On "imaginative fiction":
That it is told in the language of fantasy is not an accident, or because Tolkien was an escapist, or because he was writing for children. Is is a fantasy because fantasy is the natural, the appropriate language for the recounting of the spiritual journey and the struggle of good and evil in the soul.
yeatsish


good quote from august wilson
[To] disseminate the moral proposition so completely in a mass of living experience that it is never directly sensed as you read but only apprehended at the end as a result of the life you have shared in the book. This is the real challenge and triumph of the novel. 

On making art:
I kept on pushing at my own limitations and at the limits of science fiction. That is what the practice of an art is, you keep looking for the outside edge. When you find it you make a whole, solid, real and beautiful thing; anything less is incomplete
reminds me of Sontag:
if within the last century art conceived as an autonomous activity has come to be invested with an unprecedented stature - the nearest thing to a sacramental human activity acknowledged by secular society - it is because one of the tasks art has assumed is making forays into and taking up positions on the frontiers of consciousness (often very dangerous to the artist as a person) and reporting back what's there
though context is different, she's talking about weird erotic fiction.

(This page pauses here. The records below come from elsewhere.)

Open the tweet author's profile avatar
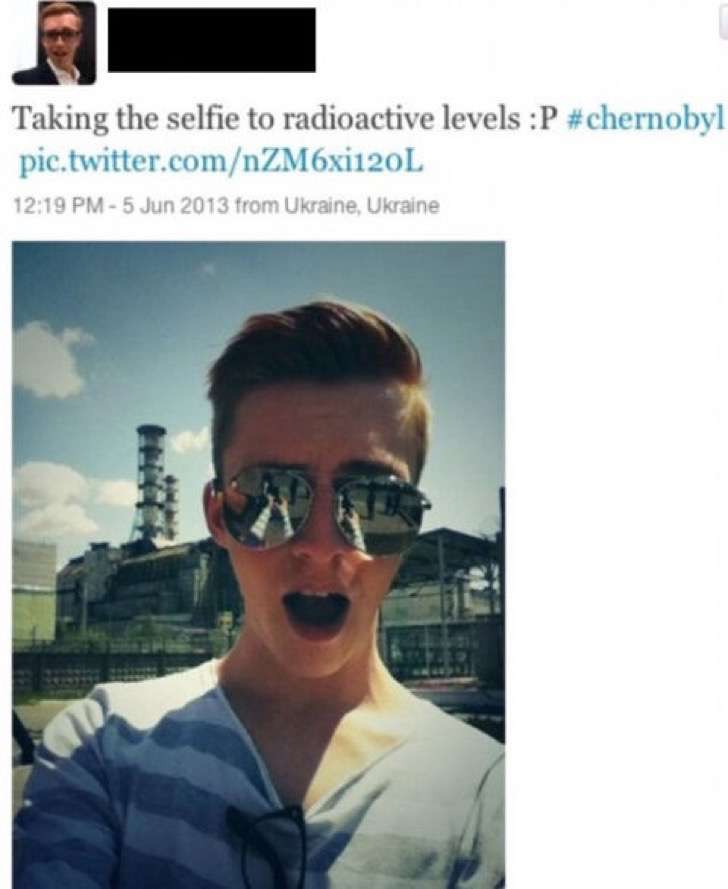This screenshot has height=889, width=728. click(x=54, y=43)

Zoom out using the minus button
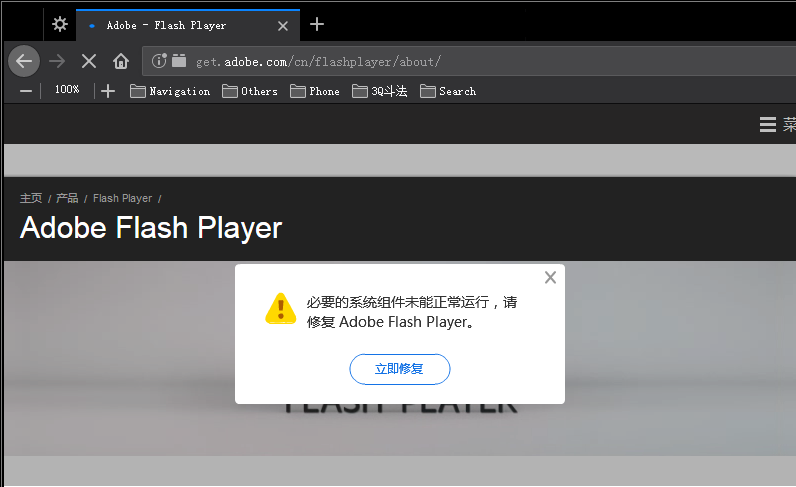[x=26, y=91]
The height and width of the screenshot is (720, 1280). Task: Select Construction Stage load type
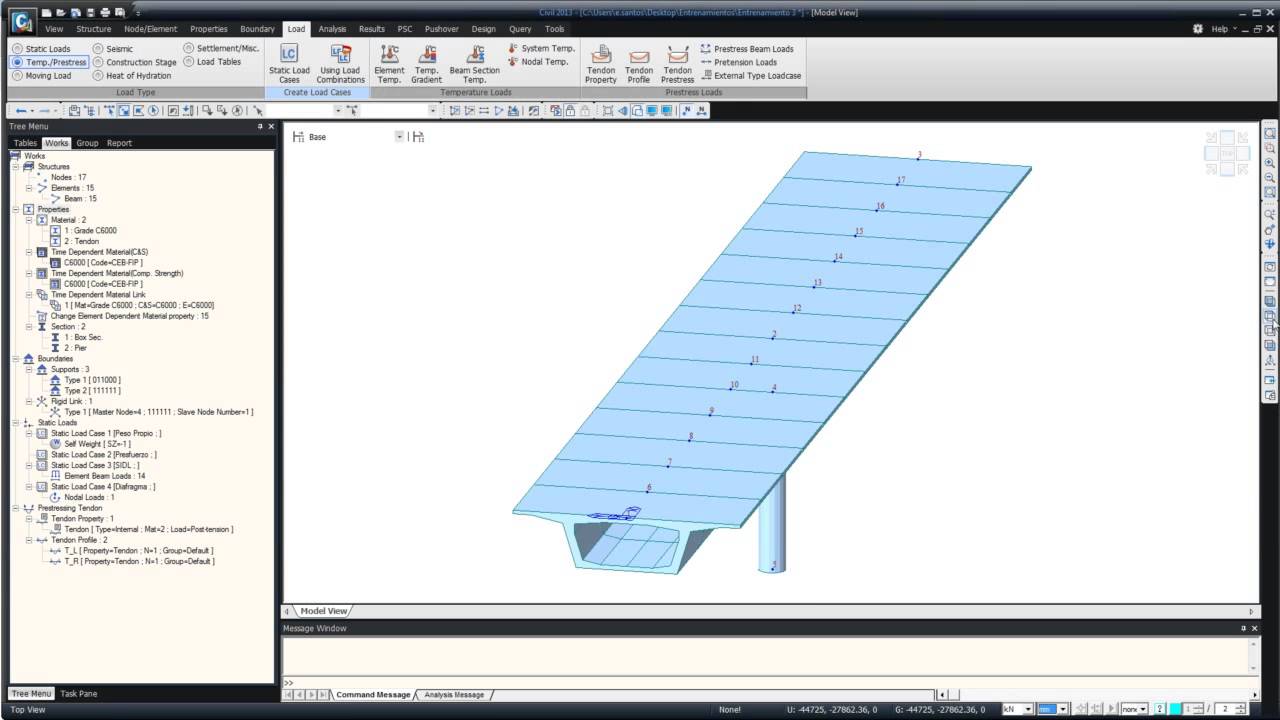(99, 62)
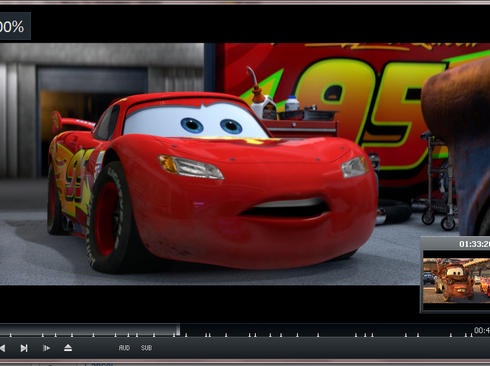Click the leftmost visible chapter marker
Image resolution: width=490 pixels, height=366 pixels.
[10, 335]
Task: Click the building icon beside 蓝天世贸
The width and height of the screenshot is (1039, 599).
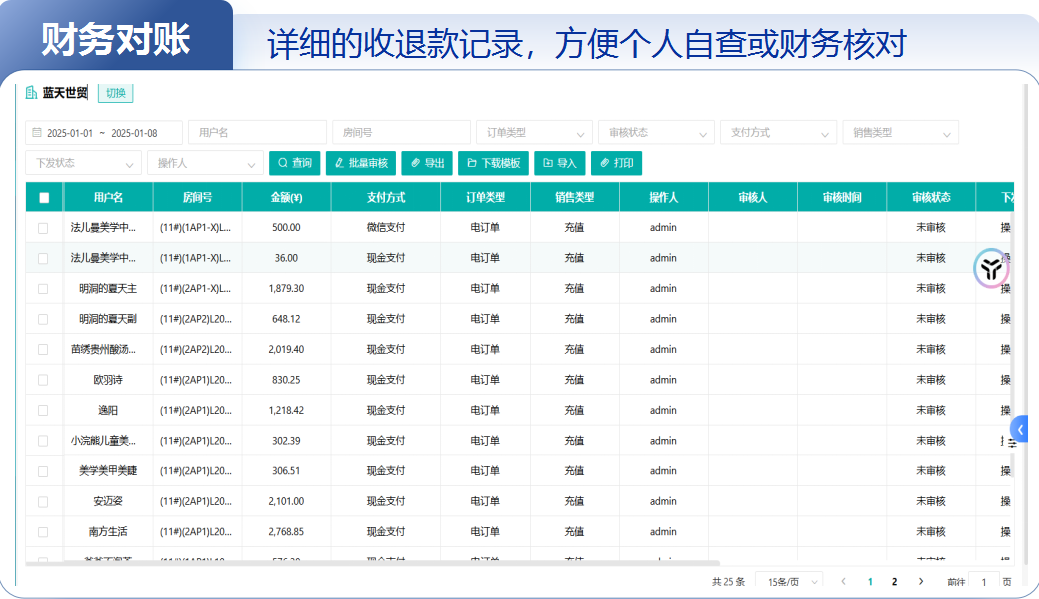Action: tap(29, 93)
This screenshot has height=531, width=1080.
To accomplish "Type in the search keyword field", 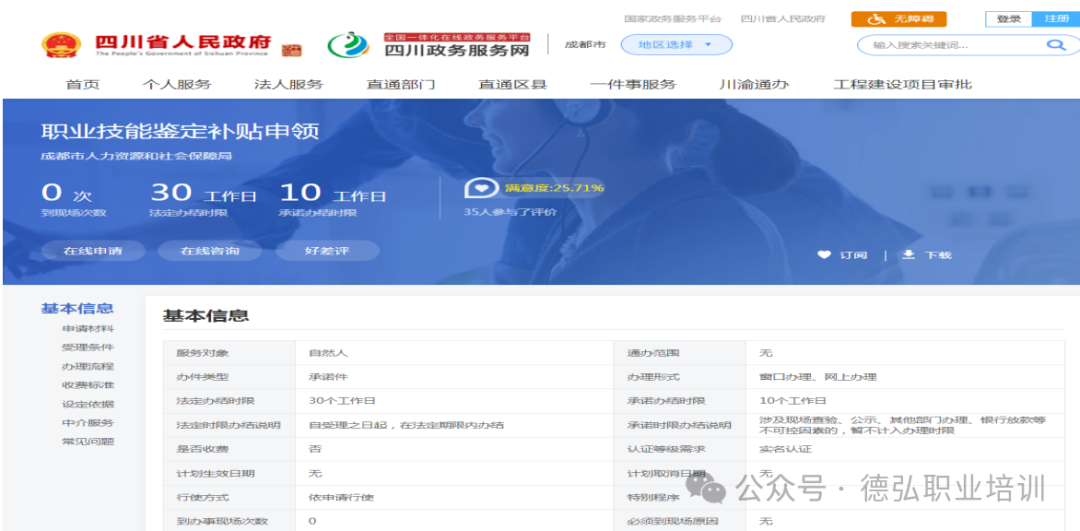I will (x=950, y=45).
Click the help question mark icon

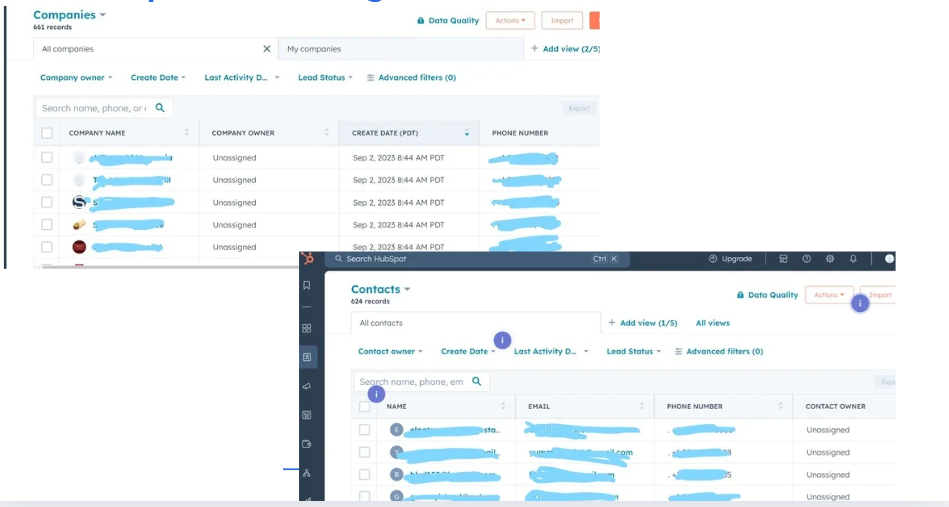[806, 259]
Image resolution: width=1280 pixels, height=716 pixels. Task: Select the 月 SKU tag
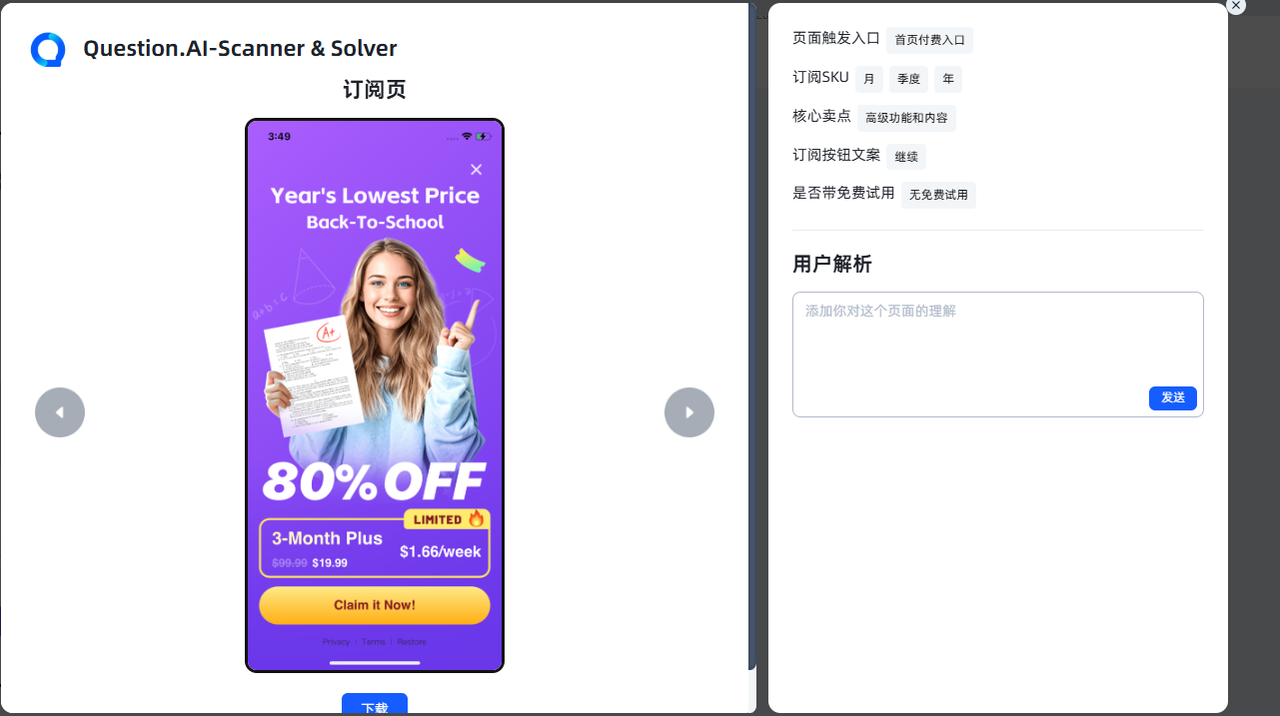tap(869, 79)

Fandom, she takes both sides a little. That uncritical support for the genre cheapens it as an art:
In science fiction, sometimes it seems that so long as it's science fiction at all, the fans will love it -briefly... The mediocre and the excellent are praised alike by aficionados, and ignored alike by outsiders .
but also gives the sci-fi writer
a community of intensely interested people, a ready audience, ready to discuss and defend and attack and argue with each other and the artist, to the irritation and entertainment and benefit of all.

"Kids will devour vast amounts of garbage (and it is good for them) but they are not like adults: they have not yet learned to eat plastic."

Some things do feel dated: obsessed with Jung, uses "autism" in a specific negative sense a couple of times. Some things I maybe disagree with: her position on "myth" and what is a true myth and what isn't I understand clearly. what is true scifi and what isn't. Big shots at comic books.

everyone should read lord dunsany.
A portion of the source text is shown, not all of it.